## Written task
Please render the rows, from the one containing "The image size" through the end of the rows, as a Markdown table with the columns Number and Line. Skip blank lines and leave the pictures out.

-- START OF Data in this exercise --

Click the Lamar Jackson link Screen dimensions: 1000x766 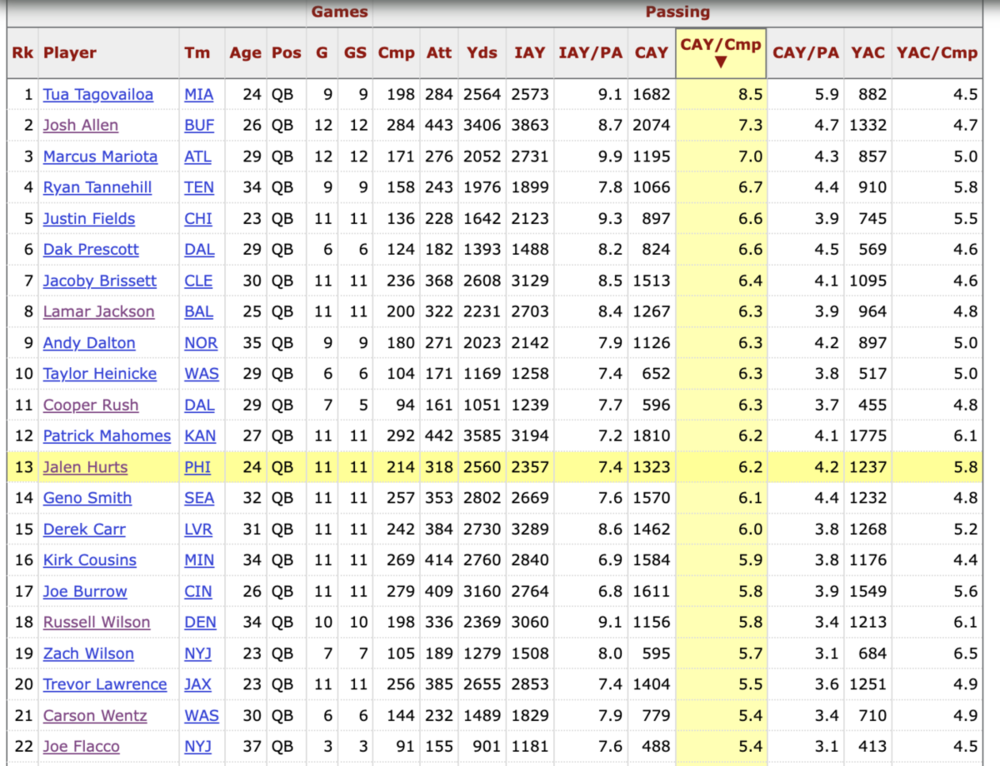(98, 311)
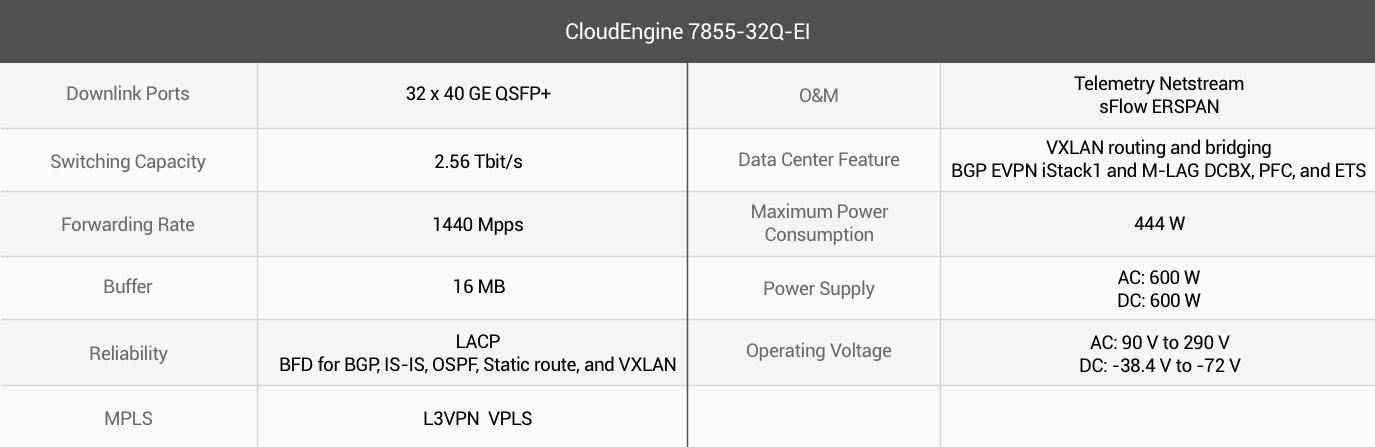The height and width of the screenshot is (447, 1375).
Task: Click the LACP and BFD reliability text
Action: pos(478,353)
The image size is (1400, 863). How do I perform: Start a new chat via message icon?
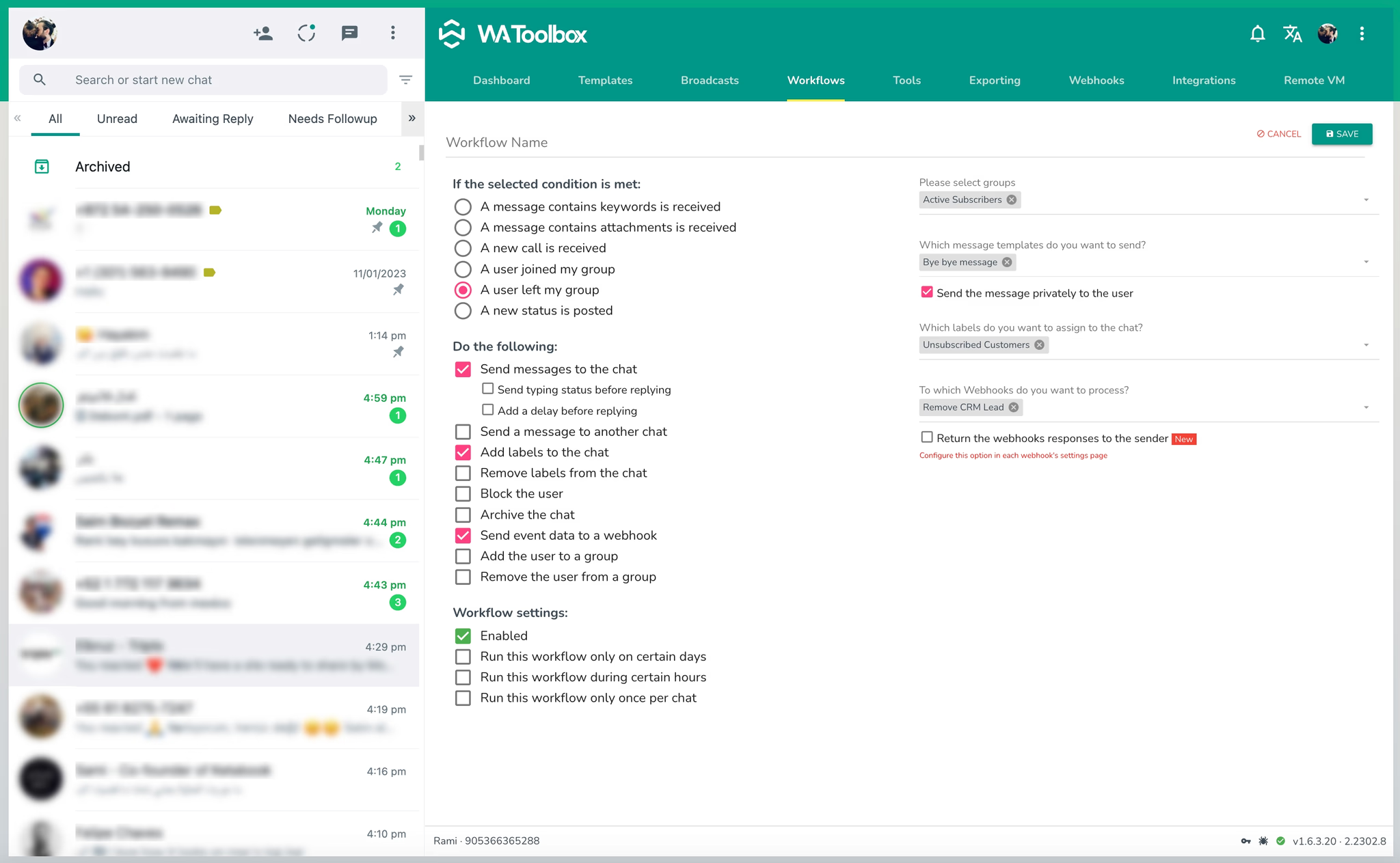tap(349, 33)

-- END OF Data in this exercise --

## Answer to the exercise
| Number | Line |
|---|---|
| 1 | The image size is (1400, 863). How do I perform: Start a new chat via message icon? |
| 2 | tap(349, 33) |